All in the Family featured the curmudgeonly Archie Bunker. Archie was television’s most famous grouch, blunt, blustering, straightforward and untouched by the PC crowd. He was the archetype of the conservative male. Michael desprately tried to reeducate him, but he persisted in his breviloquence.



Looking back at the last 40 years, we realize: ARCHIE WAS RIGHT!

12/16/2007

$1.69 Well Spent

Mrs Ipsa and the boy spent Thanksgiving at the grandparents. The boy learned a fun new game at the wife's folks house. Grandma and Grandpa have a finished basement. They keep their shoes at the top of the stairs. The boy learned that if he throws the shoes from the top of the stairs, he can make them go a long way. So he pitches the shoes and watches them fall down the stairs, then he laughs. This is great fun.

Grandfathers, are not made up of atoms, they consist entirely of sub-atomic anti-discipline particles. This molecular anomaly causes them to encourage behavior they would have paddled their own children for engaging in. According to second hand accounts, when the boy threw the boots and shoes downstairs and giggled, grandpa rushed to pick up the formerly air born items and place them within easy grasp for relaunching. This was so entertaining and addicting a past time that my father-in-law is now encouraging other family members to chuck stuff for him to chase. I'm not looking forward to explaining to the boy that its his fault grandpa is a Labrador Retriever.

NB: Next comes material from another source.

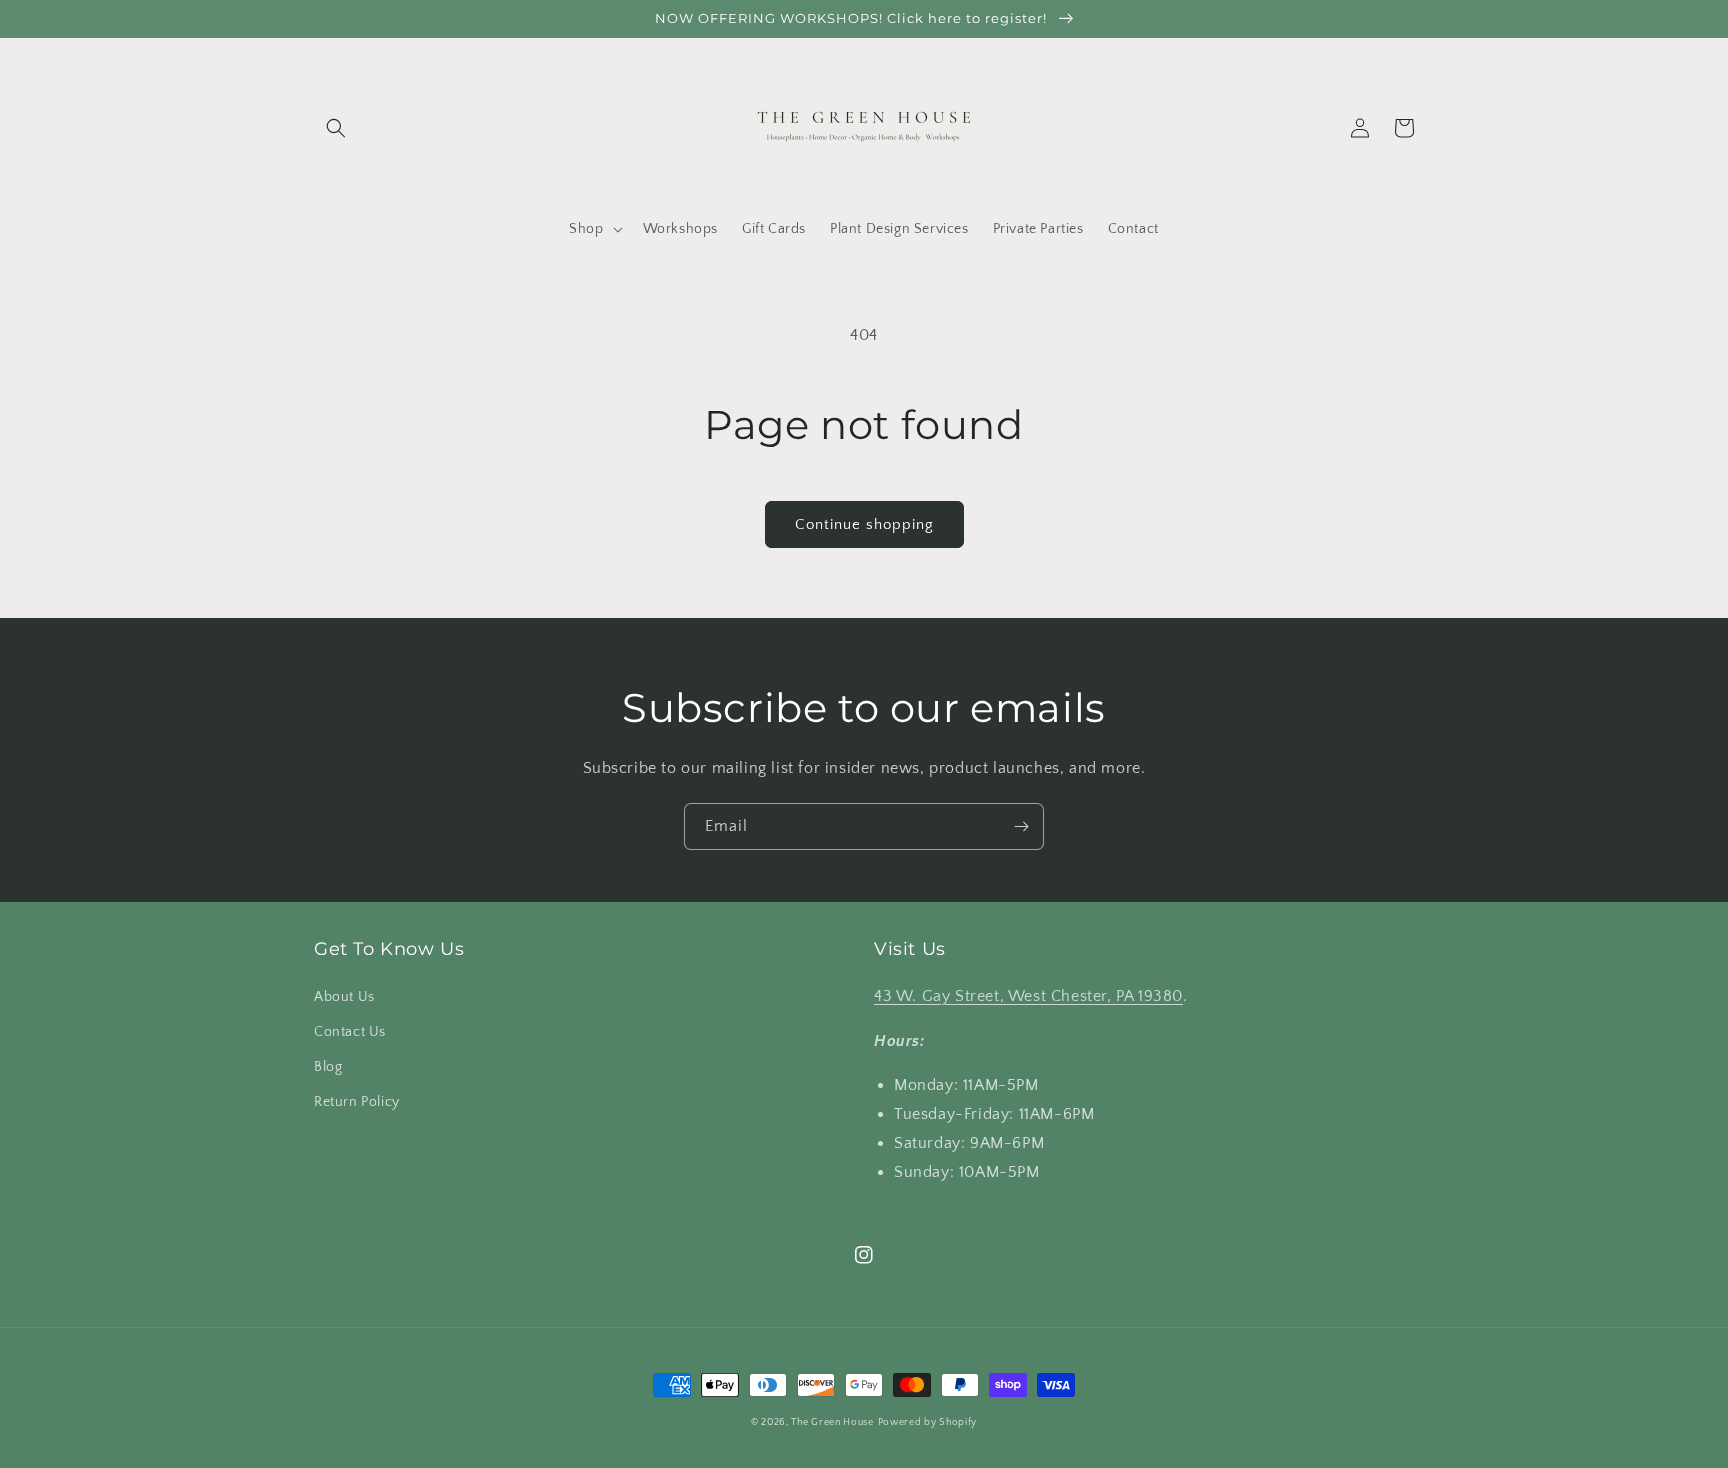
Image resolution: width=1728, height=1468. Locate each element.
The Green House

The lad returned form Thanksgiving very keen on playing "the game". We don't keep our shoes by the stairs. Bummer for the boy. Youth is blessed with endless imagination. My son, being a very bright and resourceful boy, discovered that if he tried real hard, he could imagine that the tin cans in the pantry were shoes. He launched them downstairs with great enthusiasm. So great was his zeal that he almost got the glass jars, including the one filled with honey, air born.

At that point, Daddy, aka, Father Kill Joy, put the breaks on "the game". I must of said some less than understanding things to the Wife, about watching the kid, closing pantry doors, etc. She informed me that all male children under the age of 42 years, are capable of creating havoc in less than point 3 nano-seconds. Apparently its also my fault her father taught the boy "the game". To redeem myself, I made the nearly ultimate sacrifice. I went into K-Mart during the pre-Christmas shopping season. The Ultimate Sacrifice being of course, going into Wal Mart.

I was focused, a man on a mission. Fighting throngs of blue haired women, I made it to the relative peaceful sporting goods section of the store. Diligently I sought out my quarry. I found them, bright yellow, somewhat bouncy, made in China to a quality standard that no self respecting player would ever use, tennis balls. I dashed to the checkout.

We have a new game now. Toss the tennis balls is very popular at the Ipsa household. The boy tosses the balls downstairs, giggles and daddy tosses them back. We're branching out into more advanced levels of the game. The other night we played toss with mommy. We sat on the couch and mommy sat on the floor and played catch. Some balls rolled under the couch. Mommy reached under to fetch them out. The boy chucked a ball and beaned mommy on the head. He laughed like that was the funnest thing he ever saw.

I stopped myself before I asked her if she'd still rather be playing "the game" with number 9 cans.